The microbial mats and the mineral precipitates formed during the flow reactor experiment showed distinct changes in their morphological structure as well as in their elemental composition over time (Figures 3B,C, 4A–D, 5A,B). Interestingly, however, the major chemical traits of both microbial mats converged with time, although both study sites were spatially separated from each other and showed a different composition of their microbial communities. As the feeder fluid compositions did not change considerably during the experiment, these chemical changes may be attributed to processes occurring within the microbial mats. In the following sections, these processes will be interpreted with respect to their biotic or inorganic nature.

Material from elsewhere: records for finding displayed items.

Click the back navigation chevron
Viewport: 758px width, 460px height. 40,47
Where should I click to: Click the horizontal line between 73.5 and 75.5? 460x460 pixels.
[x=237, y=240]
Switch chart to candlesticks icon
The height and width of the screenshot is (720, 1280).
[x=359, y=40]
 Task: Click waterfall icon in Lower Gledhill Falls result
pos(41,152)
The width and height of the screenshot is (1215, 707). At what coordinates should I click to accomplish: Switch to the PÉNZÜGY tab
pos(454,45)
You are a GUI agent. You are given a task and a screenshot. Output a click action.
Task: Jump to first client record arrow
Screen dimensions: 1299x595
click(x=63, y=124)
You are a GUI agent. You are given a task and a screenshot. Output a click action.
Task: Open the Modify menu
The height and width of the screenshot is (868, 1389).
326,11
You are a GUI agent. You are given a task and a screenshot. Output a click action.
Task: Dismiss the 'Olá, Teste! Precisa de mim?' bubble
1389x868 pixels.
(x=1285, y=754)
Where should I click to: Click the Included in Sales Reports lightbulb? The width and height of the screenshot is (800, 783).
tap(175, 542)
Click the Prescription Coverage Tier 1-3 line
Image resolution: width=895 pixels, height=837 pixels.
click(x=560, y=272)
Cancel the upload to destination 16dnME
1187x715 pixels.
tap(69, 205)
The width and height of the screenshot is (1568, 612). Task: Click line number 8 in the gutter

After 2 months most of the EPS-stalks still showed a delicate structure of twisted filaments and only few iron oxyhydroxide precipitates outside the stalks, but the TREE and Fe accumulation within these microbial mats already exhibited a 104-fold accumulation normalized on the feeder fluid. It has been proposed that during the iron oxidation process in young G. ferruginea stalks, initial mineralization of hematite (Fe2O3) takes place within the filaments, whereas aging stalks increasingly precipitate iron oxyhydroxides outside the filaments (Hallberg and Ferris, 2004). Indeed, studies have shown that Mariprofundus sp. and G. ferruginea are capable of controlling the iron mineralization process through localizing the biotic and abiotic mineral precipitation (Saini and Chan, 2013). The stalk surfaces were observed to be smooth and pristine during the initial stage of formation, but with increasing distance from the cell (i.e., age) they became more and more coated with lepidocrocite (FeOOH) and two-line ferrihydrite (Chan et al., 2011). In our experiments, observations of still pristine stalks, with only minor mineral deposits on their surfaces (Figure 3B), are in good agreement with a controlled iron oxidation process that occurred mainly within the stalks at an early stage of mineralization (Hallberg and Ferris, 2004; Comolli et al., 2011). The presence of hematite, as previously described as an early internal precipitate for Gallionella stalks (Hallberg and Ferris, 2004), was not observed in our study.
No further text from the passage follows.